Reproduce the lines below without any change, beginning with the first line and ending after the line that contains "Looking at the screenshot, I should (669, 290).".

Dataset rows
****************

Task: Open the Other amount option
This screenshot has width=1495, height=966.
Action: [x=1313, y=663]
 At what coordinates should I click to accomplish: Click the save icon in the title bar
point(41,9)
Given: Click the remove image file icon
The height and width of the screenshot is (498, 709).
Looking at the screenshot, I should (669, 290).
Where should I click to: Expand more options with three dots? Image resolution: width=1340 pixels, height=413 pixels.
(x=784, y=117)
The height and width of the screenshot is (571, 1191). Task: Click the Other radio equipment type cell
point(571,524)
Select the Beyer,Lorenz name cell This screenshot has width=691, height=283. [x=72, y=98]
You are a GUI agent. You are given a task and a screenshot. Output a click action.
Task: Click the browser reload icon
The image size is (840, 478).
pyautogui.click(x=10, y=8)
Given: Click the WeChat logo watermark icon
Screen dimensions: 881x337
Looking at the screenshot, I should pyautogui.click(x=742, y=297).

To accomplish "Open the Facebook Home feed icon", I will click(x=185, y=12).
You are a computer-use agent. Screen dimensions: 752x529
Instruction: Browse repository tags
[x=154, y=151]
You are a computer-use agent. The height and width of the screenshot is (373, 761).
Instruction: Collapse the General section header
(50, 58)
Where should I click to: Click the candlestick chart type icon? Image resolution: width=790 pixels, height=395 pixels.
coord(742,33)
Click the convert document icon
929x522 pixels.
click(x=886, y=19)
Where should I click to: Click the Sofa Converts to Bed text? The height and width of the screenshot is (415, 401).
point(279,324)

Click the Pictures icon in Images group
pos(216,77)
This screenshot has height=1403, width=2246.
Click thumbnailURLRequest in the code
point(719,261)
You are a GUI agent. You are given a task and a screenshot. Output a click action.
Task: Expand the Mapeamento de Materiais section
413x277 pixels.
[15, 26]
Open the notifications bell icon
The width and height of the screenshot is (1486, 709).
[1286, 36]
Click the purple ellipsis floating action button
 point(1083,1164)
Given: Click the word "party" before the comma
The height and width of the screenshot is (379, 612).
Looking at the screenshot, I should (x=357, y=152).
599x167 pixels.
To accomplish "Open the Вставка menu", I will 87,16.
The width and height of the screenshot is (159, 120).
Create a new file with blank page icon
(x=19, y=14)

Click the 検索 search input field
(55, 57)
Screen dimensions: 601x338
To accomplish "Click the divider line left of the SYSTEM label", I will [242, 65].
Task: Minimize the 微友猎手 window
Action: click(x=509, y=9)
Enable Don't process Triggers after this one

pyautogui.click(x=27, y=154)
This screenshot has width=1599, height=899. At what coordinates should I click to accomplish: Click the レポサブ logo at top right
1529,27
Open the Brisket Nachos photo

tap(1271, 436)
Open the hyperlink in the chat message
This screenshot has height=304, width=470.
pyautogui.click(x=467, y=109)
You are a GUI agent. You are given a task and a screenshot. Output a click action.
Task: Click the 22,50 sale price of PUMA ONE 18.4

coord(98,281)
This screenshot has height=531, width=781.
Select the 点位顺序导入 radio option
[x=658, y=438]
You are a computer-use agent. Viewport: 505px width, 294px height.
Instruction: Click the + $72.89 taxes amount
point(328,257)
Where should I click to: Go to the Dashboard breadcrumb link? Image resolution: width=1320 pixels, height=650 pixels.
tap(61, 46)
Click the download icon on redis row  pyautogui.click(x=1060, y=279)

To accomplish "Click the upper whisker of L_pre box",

****************

▶ **Answer for the task**:
Task: Open the Other amount option
This screenshot has width=1495, height=966.
Action: [x=1313, y=663]
 At what coordinates should I click to accomplish: Click the save icon in the title bar
point(41,9)
Given: Click the remove image file icon
The height and width of the screenshot is (498, 709).
Looking at the screenshot, I should (669, 290).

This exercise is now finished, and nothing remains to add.